COUNSEL: Raj Anand for the appellants
Andrew Weretelnyk and Roberto Zuech for the respondent
HEARD: April 11, 2001
E N D O R S E M E N T
[1] By notice of application dated May 9, 2000, the City of Toronto (the “City”) sought, among other things, a declaration that the respondent, 1291549 Ontario Inc. is using and the respondent 1291547 is permitting the use of the second and third floors of premises located at 1900 Lakeshore Blvd. West, the Meow Restaurant and Lounge, as an entertainment facility, contrary to the City’s zoning by-law.
[2] The appellants, by cross-application, sought a declaration that the zoning by-law in question was void for vagueness.
[3] On September 14, 2000, Cullity J. ordered that the City’s application for a declaration that the premises were being used in a manner which violated the City’s zoning by-law and the appellants’ cross-application should proceed by application, that is on written material, and that there be an expedited trial of the issue whether the appellants should be permanently enjoined from operating the Meow Restaurant and Lounge as an entertainment facility, assuming of course that the appellants were found to have breached the zoning by-law.
[4] The application with respect to the appellants’ alleged breach of the City’s zoning by-law was heard by Nordheimer J. on December 10 and 11, 2000. In his reasons, released on December 21, 2000 (now reported at 2000 ONSC 22398, 2000 49 O.R. (3d) 709), he concluded that the use of the second and third floors of the premises violated the provisions of the City’s zoning by-law.

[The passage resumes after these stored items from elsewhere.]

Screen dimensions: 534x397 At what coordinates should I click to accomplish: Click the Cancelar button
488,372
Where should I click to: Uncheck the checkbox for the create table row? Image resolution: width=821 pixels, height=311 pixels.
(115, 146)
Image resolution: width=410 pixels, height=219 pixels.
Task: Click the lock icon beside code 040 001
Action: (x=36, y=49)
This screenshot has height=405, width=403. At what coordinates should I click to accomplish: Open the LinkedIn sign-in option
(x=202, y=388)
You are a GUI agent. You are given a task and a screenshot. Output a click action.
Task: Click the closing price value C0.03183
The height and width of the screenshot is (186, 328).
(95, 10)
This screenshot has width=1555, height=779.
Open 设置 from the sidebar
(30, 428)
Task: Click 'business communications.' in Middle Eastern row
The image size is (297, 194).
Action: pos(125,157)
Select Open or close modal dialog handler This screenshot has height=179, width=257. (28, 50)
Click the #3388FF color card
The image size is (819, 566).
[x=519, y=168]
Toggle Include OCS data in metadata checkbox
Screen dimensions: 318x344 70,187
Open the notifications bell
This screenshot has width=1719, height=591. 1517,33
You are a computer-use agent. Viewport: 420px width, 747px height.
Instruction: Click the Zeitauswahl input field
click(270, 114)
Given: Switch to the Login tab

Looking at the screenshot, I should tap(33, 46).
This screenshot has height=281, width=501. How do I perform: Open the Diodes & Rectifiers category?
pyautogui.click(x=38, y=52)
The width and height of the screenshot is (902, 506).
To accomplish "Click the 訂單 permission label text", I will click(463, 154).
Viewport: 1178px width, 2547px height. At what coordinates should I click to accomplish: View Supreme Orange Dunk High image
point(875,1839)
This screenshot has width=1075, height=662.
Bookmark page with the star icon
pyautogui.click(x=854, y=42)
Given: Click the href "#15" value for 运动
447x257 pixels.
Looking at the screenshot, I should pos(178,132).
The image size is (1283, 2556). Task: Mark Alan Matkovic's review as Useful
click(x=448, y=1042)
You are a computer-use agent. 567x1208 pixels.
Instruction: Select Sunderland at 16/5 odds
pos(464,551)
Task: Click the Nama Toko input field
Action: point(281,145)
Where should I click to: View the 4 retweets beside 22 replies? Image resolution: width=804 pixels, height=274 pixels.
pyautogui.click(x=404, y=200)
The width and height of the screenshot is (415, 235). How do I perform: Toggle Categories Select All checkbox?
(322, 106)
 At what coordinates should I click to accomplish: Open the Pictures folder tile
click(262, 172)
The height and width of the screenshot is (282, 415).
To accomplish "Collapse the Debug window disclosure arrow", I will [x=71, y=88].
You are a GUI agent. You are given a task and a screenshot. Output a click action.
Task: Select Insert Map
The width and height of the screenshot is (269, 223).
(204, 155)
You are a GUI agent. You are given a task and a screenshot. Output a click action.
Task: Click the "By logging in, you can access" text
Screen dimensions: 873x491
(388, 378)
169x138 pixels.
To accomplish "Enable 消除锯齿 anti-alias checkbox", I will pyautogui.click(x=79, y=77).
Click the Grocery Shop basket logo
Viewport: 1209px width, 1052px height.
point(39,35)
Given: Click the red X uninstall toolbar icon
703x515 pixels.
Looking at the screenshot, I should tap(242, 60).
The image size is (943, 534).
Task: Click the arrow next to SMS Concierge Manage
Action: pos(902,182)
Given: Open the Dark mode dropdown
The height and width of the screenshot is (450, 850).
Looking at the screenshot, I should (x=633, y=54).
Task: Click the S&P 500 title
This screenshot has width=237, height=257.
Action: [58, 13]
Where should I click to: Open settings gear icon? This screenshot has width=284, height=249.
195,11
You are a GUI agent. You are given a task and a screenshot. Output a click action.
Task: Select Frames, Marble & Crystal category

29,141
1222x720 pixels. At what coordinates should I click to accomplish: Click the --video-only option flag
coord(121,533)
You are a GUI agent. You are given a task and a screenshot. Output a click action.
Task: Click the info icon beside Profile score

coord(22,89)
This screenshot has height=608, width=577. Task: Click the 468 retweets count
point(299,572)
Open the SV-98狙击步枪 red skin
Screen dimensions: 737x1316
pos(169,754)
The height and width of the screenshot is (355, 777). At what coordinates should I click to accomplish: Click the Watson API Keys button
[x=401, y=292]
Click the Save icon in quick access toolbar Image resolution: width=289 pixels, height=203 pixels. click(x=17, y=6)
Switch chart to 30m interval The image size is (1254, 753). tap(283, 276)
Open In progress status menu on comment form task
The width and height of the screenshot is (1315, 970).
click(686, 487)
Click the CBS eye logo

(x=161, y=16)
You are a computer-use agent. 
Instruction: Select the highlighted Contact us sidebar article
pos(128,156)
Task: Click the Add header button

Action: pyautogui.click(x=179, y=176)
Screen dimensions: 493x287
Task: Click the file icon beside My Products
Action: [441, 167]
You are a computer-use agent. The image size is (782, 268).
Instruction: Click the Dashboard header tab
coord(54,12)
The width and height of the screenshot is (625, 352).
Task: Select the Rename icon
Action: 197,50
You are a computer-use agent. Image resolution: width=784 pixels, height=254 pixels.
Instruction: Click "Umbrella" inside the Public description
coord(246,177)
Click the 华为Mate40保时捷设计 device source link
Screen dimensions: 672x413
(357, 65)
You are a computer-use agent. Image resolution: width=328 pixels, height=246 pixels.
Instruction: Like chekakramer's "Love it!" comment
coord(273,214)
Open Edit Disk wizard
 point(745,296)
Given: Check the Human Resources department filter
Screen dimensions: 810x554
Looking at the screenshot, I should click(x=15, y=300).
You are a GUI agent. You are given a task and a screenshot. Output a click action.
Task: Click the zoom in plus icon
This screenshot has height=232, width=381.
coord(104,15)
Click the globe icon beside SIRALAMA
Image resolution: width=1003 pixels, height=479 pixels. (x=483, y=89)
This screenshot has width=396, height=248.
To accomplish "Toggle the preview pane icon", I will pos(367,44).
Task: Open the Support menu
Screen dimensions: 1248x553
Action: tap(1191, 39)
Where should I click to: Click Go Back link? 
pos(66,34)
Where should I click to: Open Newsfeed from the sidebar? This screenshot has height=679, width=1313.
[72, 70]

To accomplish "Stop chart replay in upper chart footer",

He also found that in the context of the appellants’ business operation, the by-law was not vague or ambiguous.
[5] Since the release of Nordheimer J.’s reasons, the Meow Restaurant and Lounge has continued to operate as it always has, except for a brief period in January 2001 when the business was operated by a Receiver. Meow continues to levy a cover charge to patrons using the second and third floors. The main activities on the second and third floors continue to be dancing and drinking.
[6] The appellants have appealed from Nordheimer J.’s order in which he declared the Meow operation at the premises in question violated the City’s zoning by-law and in which, on the appellants’ cross-application, he found that the City’s zoning by-law was not void for vagueness.
[7] Further to Cullity J.’s order, on March 21, 2001, the parties appeared before Backhouse J. to schedule the trial of the remedy-related issues. The appellants sought to delay the trial of the remaining issues until their appeal from Nordheimer J.’s order had been heard. That appeal was perfected in March 2001, but it has not been scheduled for oral argument. Backhouse J. did not accept the appellants’ submission that the trial of the issues directed by Cullity J. be deferred until this court dealt with the appellants’ appeal from that part of the City’s application which was dealt with on affidavit evidence by Nordheimer J. The City took a different position. It contended that the trial of the remaining issues should proceed notwithstanding the appellants’ pending appeal. In the end, Backhouse J. directed that the trial of the remaining issues commence on May 14, 2001. However, she specifically endorsed the trial record that the trial was scheduled for May 14th without prejudice to the appellants’ right to seek a stay pending appeal, including a stay of the trial itself, from a judge of the Court of Appeal.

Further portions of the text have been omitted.